Rewrite the data below, changing each occurrence of "Image resolution" to "Display size" and leaving every other line untouched.

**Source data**
▼▼▼

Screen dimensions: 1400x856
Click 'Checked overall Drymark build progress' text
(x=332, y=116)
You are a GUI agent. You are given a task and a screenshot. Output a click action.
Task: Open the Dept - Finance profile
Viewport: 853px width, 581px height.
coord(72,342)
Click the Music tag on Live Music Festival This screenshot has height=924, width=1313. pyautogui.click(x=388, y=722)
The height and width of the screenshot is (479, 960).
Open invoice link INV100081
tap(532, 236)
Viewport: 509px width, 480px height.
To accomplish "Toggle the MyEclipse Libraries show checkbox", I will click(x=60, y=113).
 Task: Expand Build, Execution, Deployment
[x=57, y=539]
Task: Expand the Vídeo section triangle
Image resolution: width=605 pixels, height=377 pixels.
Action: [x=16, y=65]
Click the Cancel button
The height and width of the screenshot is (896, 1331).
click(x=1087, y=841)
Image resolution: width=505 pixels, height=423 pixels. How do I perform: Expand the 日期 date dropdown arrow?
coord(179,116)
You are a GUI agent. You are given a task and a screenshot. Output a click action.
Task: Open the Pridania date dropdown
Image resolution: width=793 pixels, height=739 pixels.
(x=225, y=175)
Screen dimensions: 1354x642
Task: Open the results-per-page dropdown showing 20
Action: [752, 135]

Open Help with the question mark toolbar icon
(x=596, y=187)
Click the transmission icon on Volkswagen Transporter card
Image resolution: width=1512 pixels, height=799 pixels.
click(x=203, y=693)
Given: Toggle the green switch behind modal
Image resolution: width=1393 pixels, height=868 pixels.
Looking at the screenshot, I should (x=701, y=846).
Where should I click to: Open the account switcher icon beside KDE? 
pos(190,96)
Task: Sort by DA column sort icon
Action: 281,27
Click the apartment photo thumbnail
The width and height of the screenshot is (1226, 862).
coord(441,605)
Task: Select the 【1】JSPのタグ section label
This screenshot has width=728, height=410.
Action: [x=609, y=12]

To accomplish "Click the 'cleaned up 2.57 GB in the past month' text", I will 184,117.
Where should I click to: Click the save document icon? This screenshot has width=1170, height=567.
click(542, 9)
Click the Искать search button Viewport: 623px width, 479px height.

▲▲▲

**EXERCISE ANSWER**
Screen dimensions: 1400x856
Click 'Checked overall Drymark build progress' text
(x=332, y=116)
You are a GUI agent. You are given a task and a screenshot. Output a click action.
Task: Open the Dept - Finance profile
Viewport: 853px width, 581px height.
coord(72,342)
Click the Music tag on Live Music Festival This screenshot has height=924, width=1313. pyautogui.click(x=388, y=722)
The height and width of the screenshot is (479, 960).
Open invoice link INV100081
tap(532, 236)
Viewport: 509px width, 480px height.
To accomplish "Toggle the MyEclipse Libraries show checkbox", I will click(x=60, y=113).
 Task: Expand Build, Execution, Deployment
[x=57, y=539]
Task: Expand the Vídeo section triangle
Display size: width=605 pixels, height=377 pixels.
Action: [x=16, y=65]
Click the Cancel button
The height and width of the screenshot is (896, 1331).
click(x=1087, y=841)
Display size: width=505 pixels, height=423 pixels. How do I perform: Expand the 日期 date dropdown arrow?
coord(179,116)
You are a GUI agent. You are given a task and a screenshot. Output a click action.
Task: Open the Pridania date dropdown
Display size: width=793 pixels, height=739 pixels.
(x=225, y=175)
Screen dimensions: 1354x642
Task: Open the results-per-page dropdown showing 20
Action: [752, 135]

Open Help with the question mark toolbar icon
(x=596, y=187)
Click the transmission icon on Volkswagen Transporter card
Display size: width=1512 pixels, height=799 pixels.
click(x=203, y=693)
Given: Toggle the green switch behind modal
Display size: width=1393 pixels, height=868 pixels.
Looking at the screenshot, I should (x=701, y=846).
Where should I click to: Open the account switcher icon beside KDE? 
pos(190,96)
Task: Sort by DA column sort icon
Action: 281,27
Click the apartment photo thumbnail
The width and height of the screenshot is (1226, 862).
coord(441,605)
Task: Select the 【1】JSPのタグ section label
This screenshot has width=728, height=410.
Action: [x=609, y=12]

To accomplish "Click the 'cleaned up 2.57 GB in the past month' text", I will 184,117.
Where should I click to: Click the save document icon? This screenshot has width=1170, height=567.
click(542, 9)
Click the Искать search button Viewport: 623px width, 479px height.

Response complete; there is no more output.